# Problem details
Below are some records; quote exactly the lines from the one that contains "Open the contact (at) toonstorytime.me link" through the one that contains "Click the Rename", inclusive, and no others.
── Record extracts ──
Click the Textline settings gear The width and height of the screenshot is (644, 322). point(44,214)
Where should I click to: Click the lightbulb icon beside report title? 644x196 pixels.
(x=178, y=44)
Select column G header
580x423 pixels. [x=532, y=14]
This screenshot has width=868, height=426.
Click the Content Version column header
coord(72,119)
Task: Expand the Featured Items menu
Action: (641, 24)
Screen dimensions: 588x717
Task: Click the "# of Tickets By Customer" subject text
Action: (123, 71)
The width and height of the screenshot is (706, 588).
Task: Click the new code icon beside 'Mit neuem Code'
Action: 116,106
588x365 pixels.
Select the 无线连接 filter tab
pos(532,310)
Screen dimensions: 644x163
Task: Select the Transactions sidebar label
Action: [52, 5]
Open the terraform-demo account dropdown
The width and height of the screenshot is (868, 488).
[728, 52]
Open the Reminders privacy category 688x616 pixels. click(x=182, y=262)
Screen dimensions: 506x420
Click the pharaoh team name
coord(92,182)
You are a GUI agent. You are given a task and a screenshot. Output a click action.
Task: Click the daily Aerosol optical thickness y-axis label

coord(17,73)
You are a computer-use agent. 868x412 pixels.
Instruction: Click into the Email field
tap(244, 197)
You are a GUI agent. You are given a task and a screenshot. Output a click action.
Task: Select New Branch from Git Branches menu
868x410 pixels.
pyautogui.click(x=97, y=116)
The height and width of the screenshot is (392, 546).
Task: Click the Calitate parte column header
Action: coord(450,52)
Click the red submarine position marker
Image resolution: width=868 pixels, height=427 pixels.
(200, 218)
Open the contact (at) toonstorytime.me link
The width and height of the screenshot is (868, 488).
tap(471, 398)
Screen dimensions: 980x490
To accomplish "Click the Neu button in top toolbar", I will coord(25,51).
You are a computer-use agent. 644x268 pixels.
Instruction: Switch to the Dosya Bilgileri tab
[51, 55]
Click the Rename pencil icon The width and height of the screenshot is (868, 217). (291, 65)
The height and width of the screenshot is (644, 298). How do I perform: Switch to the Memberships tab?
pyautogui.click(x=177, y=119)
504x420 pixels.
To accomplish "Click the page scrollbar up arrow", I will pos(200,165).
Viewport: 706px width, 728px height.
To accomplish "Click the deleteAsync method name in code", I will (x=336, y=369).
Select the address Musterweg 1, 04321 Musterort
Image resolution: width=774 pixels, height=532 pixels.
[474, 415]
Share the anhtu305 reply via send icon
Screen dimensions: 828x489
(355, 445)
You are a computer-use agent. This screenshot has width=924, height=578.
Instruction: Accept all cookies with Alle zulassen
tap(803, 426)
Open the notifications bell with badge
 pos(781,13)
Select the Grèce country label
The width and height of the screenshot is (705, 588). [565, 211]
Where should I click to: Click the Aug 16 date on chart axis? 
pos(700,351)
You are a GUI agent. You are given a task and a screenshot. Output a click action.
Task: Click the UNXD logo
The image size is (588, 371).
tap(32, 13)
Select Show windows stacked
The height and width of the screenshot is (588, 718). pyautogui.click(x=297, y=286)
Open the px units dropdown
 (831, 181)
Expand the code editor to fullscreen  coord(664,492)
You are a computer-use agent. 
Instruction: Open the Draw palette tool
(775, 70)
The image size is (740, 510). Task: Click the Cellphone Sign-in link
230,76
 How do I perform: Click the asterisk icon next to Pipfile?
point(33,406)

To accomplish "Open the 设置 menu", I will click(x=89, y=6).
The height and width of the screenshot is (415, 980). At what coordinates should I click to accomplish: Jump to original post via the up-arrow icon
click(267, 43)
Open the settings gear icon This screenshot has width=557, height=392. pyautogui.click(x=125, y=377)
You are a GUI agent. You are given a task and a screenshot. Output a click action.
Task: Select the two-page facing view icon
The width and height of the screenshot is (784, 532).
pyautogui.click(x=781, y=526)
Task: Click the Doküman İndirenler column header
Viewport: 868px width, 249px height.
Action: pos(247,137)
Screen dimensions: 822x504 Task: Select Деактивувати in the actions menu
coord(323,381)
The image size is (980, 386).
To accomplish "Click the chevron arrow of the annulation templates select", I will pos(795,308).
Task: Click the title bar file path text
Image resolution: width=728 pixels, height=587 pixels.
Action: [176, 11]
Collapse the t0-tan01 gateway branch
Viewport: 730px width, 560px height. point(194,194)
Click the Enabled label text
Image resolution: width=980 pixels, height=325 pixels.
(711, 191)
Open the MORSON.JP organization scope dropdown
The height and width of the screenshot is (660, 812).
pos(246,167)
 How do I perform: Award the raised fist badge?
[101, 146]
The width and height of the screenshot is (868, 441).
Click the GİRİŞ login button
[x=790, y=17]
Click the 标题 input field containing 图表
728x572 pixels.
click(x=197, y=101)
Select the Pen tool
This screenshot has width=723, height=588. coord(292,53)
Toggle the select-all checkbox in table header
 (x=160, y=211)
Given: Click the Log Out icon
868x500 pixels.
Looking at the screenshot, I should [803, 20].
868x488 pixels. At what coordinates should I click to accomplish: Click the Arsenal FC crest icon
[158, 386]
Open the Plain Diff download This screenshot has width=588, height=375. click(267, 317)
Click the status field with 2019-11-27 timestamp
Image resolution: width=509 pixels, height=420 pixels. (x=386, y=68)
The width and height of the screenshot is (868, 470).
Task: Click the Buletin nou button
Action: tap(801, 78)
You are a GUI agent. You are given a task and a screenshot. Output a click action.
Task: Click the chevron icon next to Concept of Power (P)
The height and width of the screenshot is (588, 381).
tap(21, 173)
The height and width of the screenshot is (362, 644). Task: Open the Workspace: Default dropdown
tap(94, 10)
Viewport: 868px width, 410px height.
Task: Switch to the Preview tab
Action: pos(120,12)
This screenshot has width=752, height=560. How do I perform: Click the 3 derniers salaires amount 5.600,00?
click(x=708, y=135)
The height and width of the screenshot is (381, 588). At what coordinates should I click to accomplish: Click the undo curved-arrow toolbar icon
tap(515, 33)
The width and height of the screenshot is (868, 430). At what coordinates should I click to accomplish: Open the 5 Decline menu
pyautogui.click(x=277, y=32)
───
# Task output
Open the contact (at) toonstorytime.me link
The width and height of the screenshot is (868, 488).
tap(471, 398)
Screen dimensions: 980x490
To accomplish "Click the Neu button in top toolbar", I will coord(25,51).
You are a computer-use agent. 644x268 pixels.
Instruction: Switch to the Dosya Bilgileri tab
[51, 55]
Click the Rename pencil icon The width and height of the screenshot is (868, 217). (291, 65)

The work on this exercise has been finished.